### DOMANDE
1. Nel brano sulle emozioni, qual è il significato della parola greca da cui deriva "crisi"?
2. Riprendi il brano sulle emozioni dal punto in cui si interrompe.

### BRANO SELEZIONATO

════════════════════

Nella comune esperienza, alcune emozioni ci risultano più gradevoli e invitanti, sia quando le leggiamo negli altri sia quando siamo noi stessi a provarle, mentre altre possono innescare qualche disagio o turbamento. Un’aspettativa, tanto ideale quanto irrealistica, potrebbe essere una vita senza emozioni cosiddette negative, ma questo è il punto: ha senso parlare di emozioni “positive” e “negative”? Siamo sicuri che le prime siano fonte esclusiva di benessere e le seconde ci mettano sempre e solo in crisi? Ricordiamoci che emozioni come paura, rabbia e tristezza hanno un ruolo cruciale per la sopravvivenza. Inoltre ogni emozione, per suo intrinseco significato, ci smuove, e la valenza di questi scossoni può essere un potenziale innesco di un cambiamento, benché minimo, ma comunque importante.
La parola “crisi” deriva dal greco κρίσις che significa “decisione”: identifica un momento di passaggio da una fase ad un’altra. Originariamente non ha un significato né positivo né negativo, ma identifica una linea di separazione fra due tempi, un “prima” e un “dopo”. La crisi, in questo senso, è uno stato di perturbazione. A livello esistenziale può succedere di attraversare delle vere e proprie tempeste emotive, ma come le perturbazioni atmosferiche, che possono arrecare danni ma al tempo stesso irrigano la terra, anche le perturbazioni emotive non sono di per sé portatrici di conseguenze negative. La siccità emotiva non è un riparo sicuro dal malessere.
La fortuna per gli antichi Romani era la sorte, buona o cattiva che fosse. La stessa doppia valenza si riscontra nella parola “fortunale”, sinonimo di tempesta, che a seconda del punto di vista può destare sensazioni diametralmente opposte: è un pericolo per i marinai ma una benedizione per gli agricoltori. Questa ambiguità è a mio avviso molto rappresentativa del drammatico spaesamento (ma anche dell’affascinante complessità) dell’esistenza.

════════════════════

Dati estratti da una raccolta:

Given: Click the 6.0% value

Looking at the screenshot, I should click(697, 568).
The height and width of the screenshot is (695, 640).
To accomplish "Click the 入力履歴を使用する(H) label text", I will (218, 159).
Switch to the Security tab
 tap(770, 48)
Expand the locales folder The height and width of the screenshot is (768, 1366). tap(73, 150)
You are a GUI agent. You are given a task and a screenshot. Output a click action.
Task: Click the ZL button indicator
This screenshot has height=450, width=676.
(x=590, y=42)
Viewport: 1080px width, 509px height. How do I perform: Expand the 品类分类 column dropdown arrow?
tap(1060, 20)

════════════════════

### RISPOSTE PER NUMERO
1. Significa "decisione".

2.
Freud (1919) definisce perturbante quel misto di attrazione e paura che in alcuni momenti fa vacillare le nostre certezze. A proposito di perturbante e perturbazioni, mi viene in mente un dipinto di William Turner, Tempesta di neve. Battello a vapore al largo di Harbour’s Mouth. Come un’immagine olografica, allo stesso tempo bidimensionale e tridimensionale, a seconda del punto di vista mostra un aspetto differente: dramma, instabilità e distruzione; creazione, sogno e sublime.
In una società votata all’apparenza e alla performance possiamo cadere nella tentazione di considerare la nostra emotività come un fastidioso intralcio o come un’asperità da livellare. La scienza e l’arte invece ci insegnano che le emozioni sono importanti messaggere che possono difenderci dai pericoli interni o esterni, e favorire una maggiore comprensione di noi stessi.
“È pur sempre bellissima un’emozione”, canta Elisa. Può essere difficile accogliere i nostri turba-menti, ma quando ignoriamo la nostra emotività, probabilmente ci stiamo perdendo qualcosa.
Per approfondire:
Ekman, P., Friesen, Wallace V. (2007). Giù la maschera. Come riconoscere le emozioni dalle espressioni del viso. Firenze: Giunti Editore.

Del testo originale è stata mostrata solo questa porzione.